------ SOURCE EXCERPT ------

Dick and Rick Hoyt began their extraordinary father-son racing team more than four decades ago when Rick, then in high school, asked his father to participate in a 5-mile run benefiting a classmate who had been paralyzed in an accident.

Mr. Hoyt was nearing 40 and, by all accounts, was no longer the athlete he had been in his youth. But he agreed to race with his son, having no hint of the thousands of miles they would cover together, no inkling of the national attention they would gather along the way.

Born with a severe form of cerebral palsy, Rick Hoyt was unable to move his arms or legs. He could not speak. But he could communicate with the aid of a computer and, after that maiden race, declared to his father that when they were running, it felt as though his disability disappeared.

“That was it,” Rick’s brother, Russ Hoyt, said in an interview. “It just took off from there.”

Over the next 40 years, Rick and Dick Hoyt would compete in more than 1,000 races around the world, including 72 marathons and 257 triathlons. They became celebrities at the Boston Marathon, running the venerable 26.2-mile course 32 times between 1980 and 2014, when Mr. Hoyt, then 73 and a retired lieutenant colonel in the Air National Guard, decided it would be his last. (He had planned to stop after the 2013 race but was unable to complete the course that year because of the deadly terrorist bombing.)

Of all the races Mr. Hoyt ran, he completed only one marathon without his son. “I don’t have the desire to do it without him,” he told the Los Angeles Times in 1986. “I’d rather be out there doing it with Rick.”

Mr. Hoyt, 80, died March 17 at his home in Holland, Mass. The cause was congestive heart failure, Russ Holt said.

“Team Hoyt,” as the father-son duo was called, helped drive a profound shift in the treatment of people with disabilities, one whose impact reached far beyond their Massachusetts community.

When Rick was born in 1962, the umbilical cord was wrapped around his neck, depriving his brain of oxygen. Within months, the extent of his disability had begun to emerge. His parents took him to a specialist, who declared him destined to become a “vegetable” and counseled them to “forget Rick, put him away, put him in an institution and have other children,” they recalled years later to the Boston Globe.

But the Hoyts perceived in their infant son an intelligence they knew was real and, to the best of their ability, sought to provide an enriching upbringing for him and his two brothers.

Mr. Hoyt recalled taking Rick fishing, tying the fishing line around his finger so he could know the thrill of the catch. He hoisted his son onto his back for hiking trips and pulled him in a sled when the family went cross-country skiing.

When other boys scampered onto the baseball diamond, Mr. Hoyt helped his son swing the bat and then propelled him in his wheelchair from base to base.

A turning point in their life came when engineers at Tufts University in Massachusetts designed a computer that allowed Rick to tap out words with his head. The year was 1977, and the Boston hockey team was competing for the Stanley Cup. Rick Hoyt’s first words were “Go Bruins.”

“We had no idea he’d been following sports all along,” Mr. Hoyt told the Globe in 1996.

Mr. Hoyt was sorely out of shape when his son asked him to run their first race. But through an intensive training regimen, he developed enough strength and stamina to provoke envy in many fellow runners.

------ PROVIDED MATERIAL ------

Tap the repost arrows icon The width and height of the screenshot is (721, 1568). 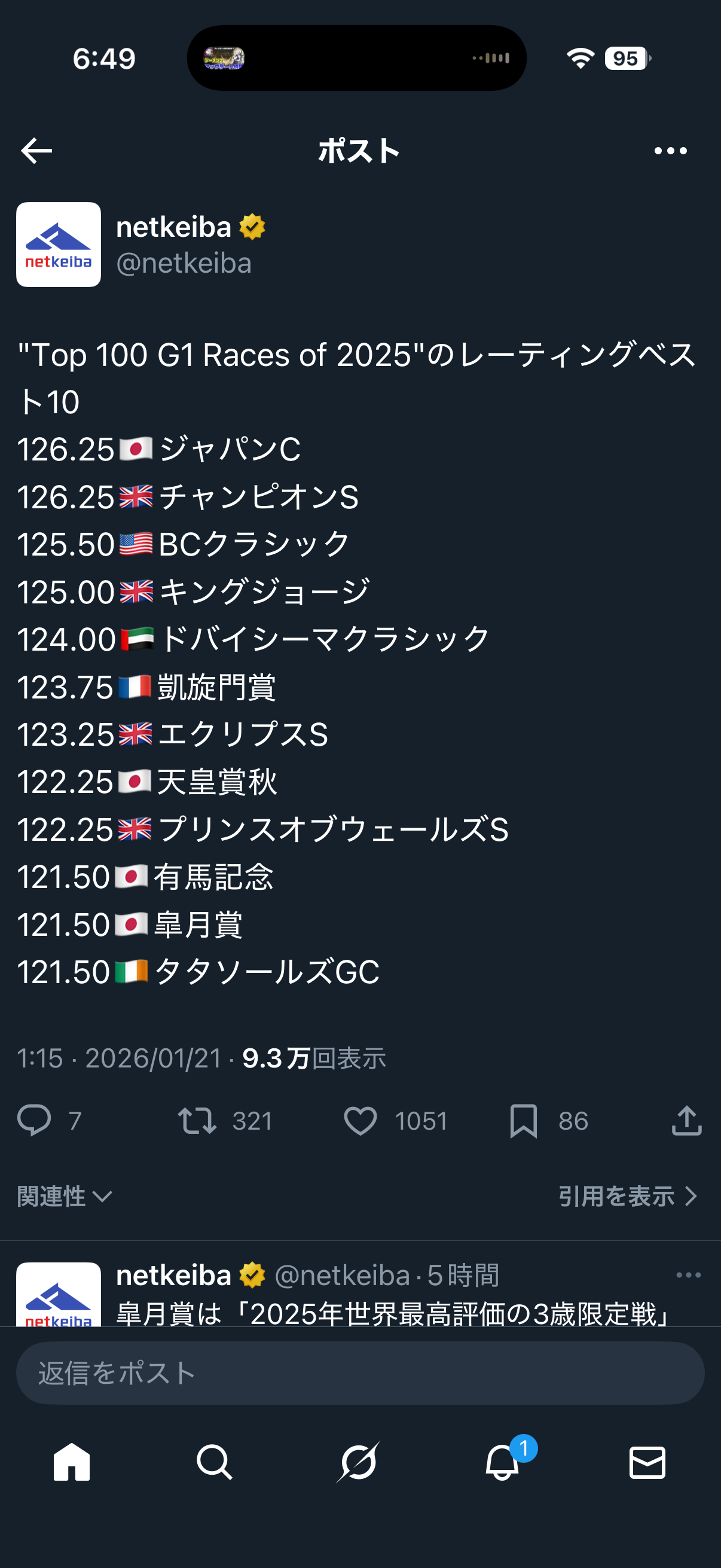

------

» YOUR TASKS:
1. In the text about Dick and Rick Hoyt above, rewrite the paragraph beginning "Over the next 40 years" as a short bulleted list that keeps its main facts.
2. List every activity that the text about Dick and Rick Hoyt says Mr. Hoyt shared with Rick during his upbringing, in the paragraphs beginning "Mr. Hoyt recalled taking Rick fishing" and "When other boys scampered".

» ANSWERS IN ORDER:
1.
- Over 40 years, Rick and Dick Hoyt competed in more than 1,000 races around the world, including 72 marathons and 257 triathlons.
- They became celebrities at the Boston Marathon, running it 32 times between 1980 and 2014.
- In 2014, Mr. Hoyt, then 73 and a retired lieutenant colonel in the Air National Guard, made that race his last.
- He had planned to stop after 2013 but could not finish that year's course because of the deadly terrorist bombing.

2.
- Fishing
- Hiking
- Cross-country skiing
- Baseball